Appellant contends: (1) The trial court erred in disregarding the testimony of the investigating police officer; and (2) defendant violated Traffic Ordinance 38-103 of the City of New Orleans, in failing to have a crossing gate lowered, or a flagman present.

We do not agree with appellant’s first contention. The officer was not an eye witness, nor was he the only disinterested witness. Nor do we agree that the trial court disregarded this officer’s testimony.

Relative to appellant’s second contention, we are of the opinion that the trial court found, and we agree, that defendant has not violated any provisions of Traffic Ordinance 38-103.1 According to a preponderance of the evidence, the lights and signals were working and warning signals were given which plaintiff could have and should have seen and heard. Thus, we fail to see wherein the circumstances surrounding the crossing involved in this litigation were such to require additional warnings when defendant train was in the act of traversing this intersection.

In Sule v. Missouri Pacific Railroad Company, La.App., 181 So.2d 280, at 283, this court said:

“Our settled jurisprudence is that, in negotiating a railroad crossing, the driver of a motor vehicle must use his senses of sight and hearing for possible oncoming trains; he is burdened with the responsibility of seeing and hearing that which he might and could have seen and heard; he is required to use such care as is commensurate with the existing danger; and, if his view of the right-of-way is obstructed, he must use a higher degree of caution.”2

The presence of heavy fog or mist does not make an ordinary crossing a dangerous trap or a blind corner.3

In the instant case, plaintiff was familiar with the intersection and, if the fog was thick as she claims, she was under an even greater duty to proceed with caution. Yet, plaintiff never saw the train until impact. She also failed to hear the bell and whistle which all of the other eye witnesses heard, or if she did hear it, as she averred in her deposition and interrogatories, she failed to take any evasive action.

Even if there was no negligence on the part of plaintiff, we cannot hold the defendant liable, for we find no negligence in the operation of the train, and where there *110is no fault there can be no liability under LSA-C.C. Art. 2315. We conclude that the defendant was in no way negligent and at all times acted properly and in conformance with its legal duties.

For the reasons assigned, the judgment appealed from is affirmed.

AFFIRMED.

.“Section 38-103. Obedience to signal indicating approach of railroad train.

Whenever any person driving a vehicle approaches a railroad grade crossing under any of the circumstances stated in this section, the driver of such vehicle shall stop not less than fifteen feet (15') from the nearest rail of such railroad and shall not proceed until he can do so safely. The foregoing requirements shall apply when:

(1) A clearly visible electrical or mechanical signal device gives warning of the immediate approach of a railroad train; or

(2) A crossing gate is lowered or a human flagman gives or continues to give a signal of the approach or passage of a railroad train; or

(3) A railroad train approaching within approximately fifteen hundred feet of the highway crossing emits a signal audible from such distance and such railroad train by reason of its speed or nearness to such crossing is an immediate hazard; or

(4)An approaching railroad train is plainly visible and is in hazardous proximity of such crossing.

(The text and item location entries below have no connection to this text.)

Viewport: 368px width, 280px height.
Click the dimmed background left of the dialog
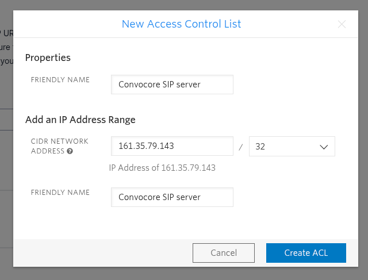6,172
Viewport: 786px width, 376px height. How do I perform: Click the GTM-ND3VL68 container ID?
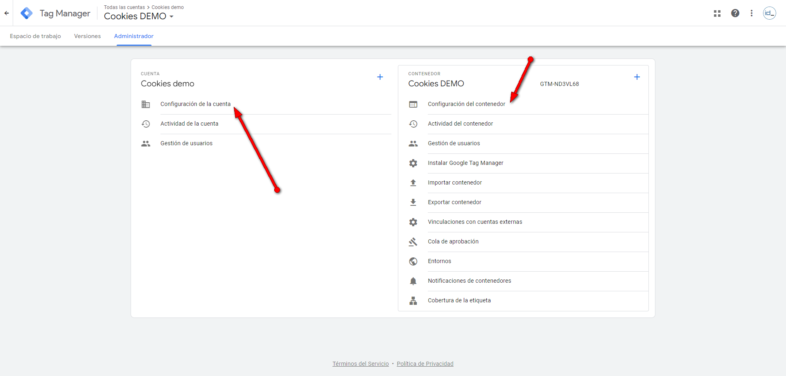[559, 84]
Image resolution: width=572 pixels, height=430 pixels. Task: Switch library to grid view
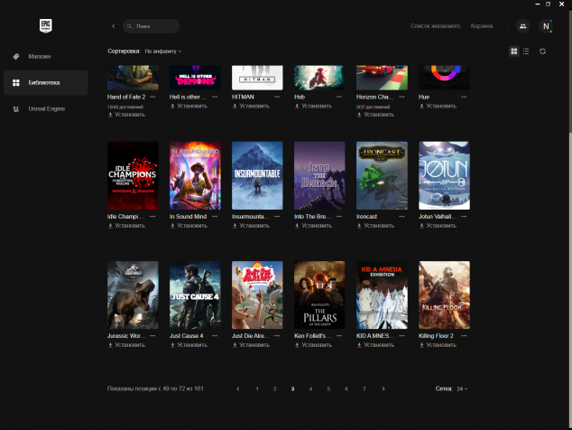[x=514, y=51]
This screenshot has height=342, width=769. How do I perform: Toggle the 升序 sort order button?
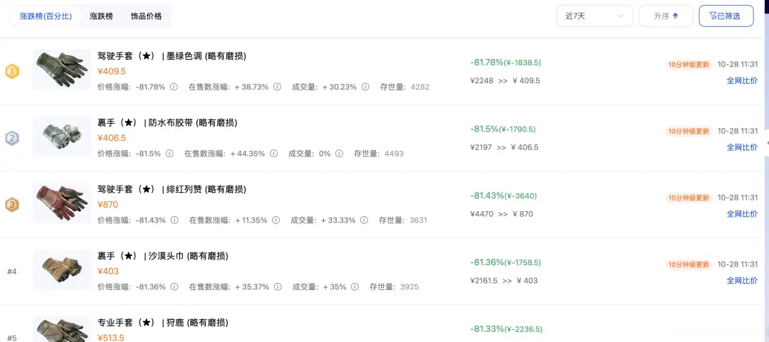(666, 16)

No person shall drive any vehicle through, around or under any crossing gate or barrier at a railroad grade crossing while such gate or barrier is closed or is being opened or closed. (M.C.S., Ord. No. 3816, § 1, 6-6-68.)”

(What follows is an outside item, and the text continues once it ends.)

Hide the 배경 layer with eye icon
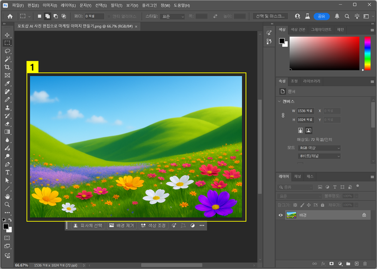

. See also Watts v. New Orleans Public Belt Railroad, La.App., 287 So.2d 812; Kavanaugh v. Travelers Insurance Company, La.App., 203 So.2d 780; Bertrand v. Missouri Pacific Railroad Company, La.App., 160 So.2d 19.

. Breaux v. Texas and Pacific Railway Company, La.App., 176 So.2d 640; Gray v. Illinois Central Railroad Company, La.App., 132 So.2d 61; Guidry v. Texas & N. O. R. Co., La.App., 56 So.2d 611.